Metal hip replacements lead to cancer, poisoning and pain, caution surgeons.
The British Hip Society, which represents surgeons carrying out replacements, is so concerned about the failure rate of the metal joints that it has said no more should be used, the Telegraph reported.
There are currently 49,000 people in Britain with the large metal-on-metal hip joints.
The tighter regulations have been brought in after research showed the large joints rub together causing miniscule particles of metal to leach out into the surrounding tissue and bloodstream.
Experts in Bristol have reportedly found abnormal cells in the blood of patients with the hips that could trigger cancers.
The Medicines and Healthcare products Regulatory Agency said last week that blood tests should be carried out annually to check levels of cobalt and chromium in the blood and if levels are rising, a scan should be conducted to check for damage around the joint with a view to replacing it.
Patients with joints measuring less than 36mm and those who have had only hip resurfacing are not affected.
A statement agreed by the British Hip Society at its meeting in Manchester last week said: "The British Hip Society advises that stemmed, large diameter metal-on-metal primary total hip replacements using bearings of 36 mm or above should no longer be performed until more evidence is available, except in properly conducted and ethically approved research studies."
Patients have suffered pain and swelling of the joints and when scanned it has been found tissue surrounding the joint has been damaged, fluid may have collected and solid lumps have been detected.
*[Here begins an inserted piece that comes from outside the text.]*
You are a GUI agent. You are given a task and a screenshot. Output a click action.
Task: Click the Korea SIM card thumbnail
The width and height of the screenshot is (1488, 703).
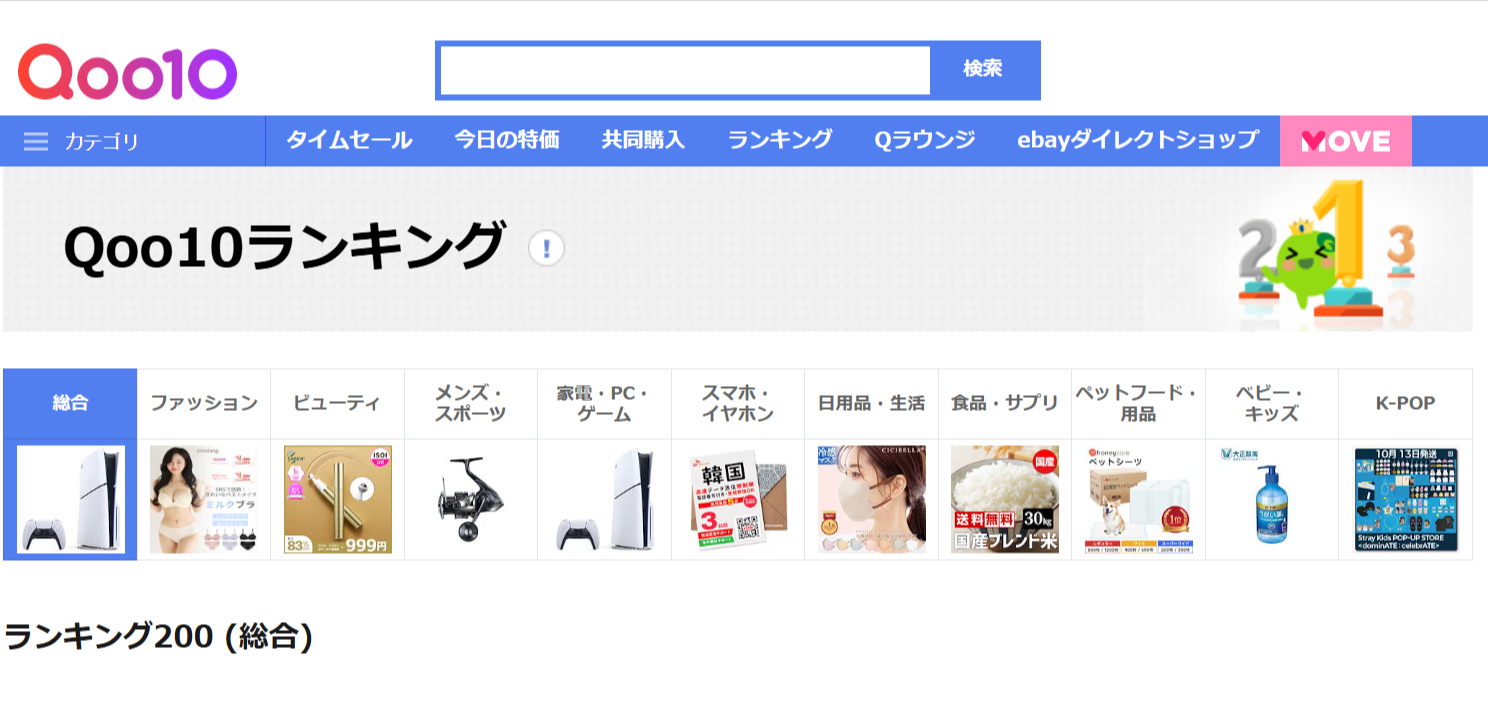click(738, 499)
Prof Joe Dias, President of the British Orthopaedic Association told the Daily Telegraph that around 5.5 per cent of the large metal on metal implants needed to be replaced because of wear and tear within five years compared to around two per cent of the standard metal on plastic ones.
"It is clear that as a class these large metal on metal implants, which were introduced to make the implant last longer in younger patients, are not fulfilling that aspiration. Because they are not fulfilling that aspiration, in that at the moment they are worse than metal on plastic, it does not make sense that surgeons continue to use them," he said.
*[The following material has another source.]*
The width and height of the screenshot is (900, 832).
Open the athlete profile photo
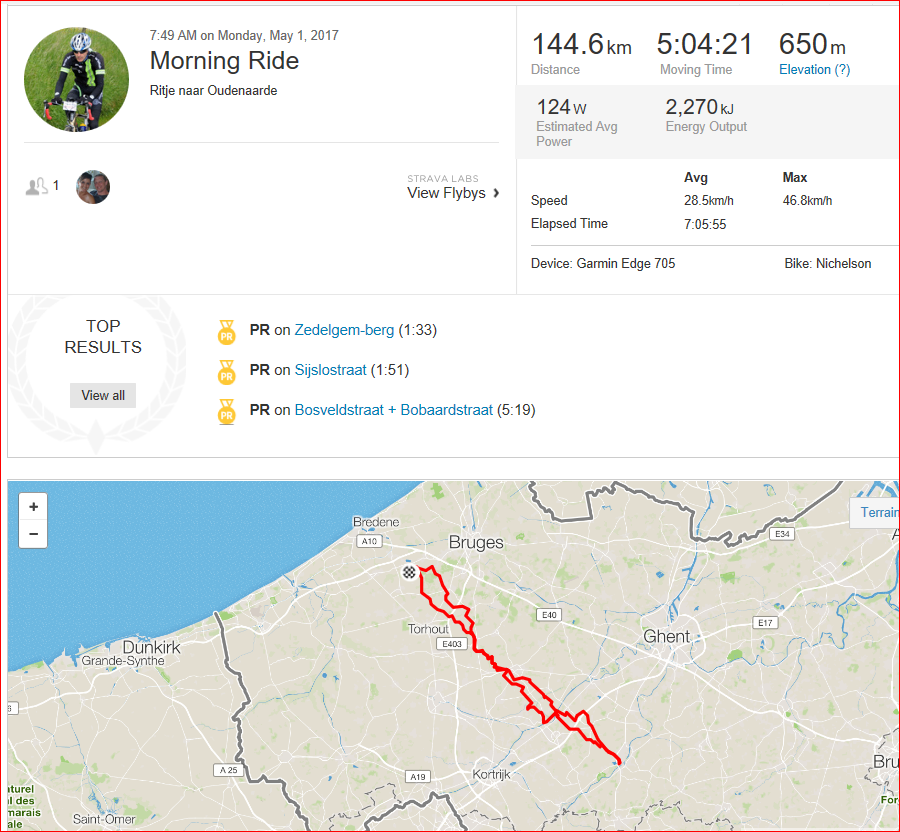point(77,80)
He said the advice from the British Orthopaedic Association and the British Hip Society is not driven by the concerns over metal ions in the blood causing cancer but by the failure rate.
"We use the best implant for the patient in front of you. We were trying to make the implant last longer but whenever you try to improve something sometimes you will succeed and sometimes you won't," Prof Dias explained.
"It is not clear that there is no advantage of using the large head metal on metal implants.
"We do want to reassure patients who have got a metal on metal implant you are not more likely to develop cancer - there is absolutely no evidence of that at this stage," he stated.
Prof Dias added that the concern over the level of metal ions in the blood was currently related to soft tissue damage around the joint, which causes swelling and pain and makes any further surgery more complicated.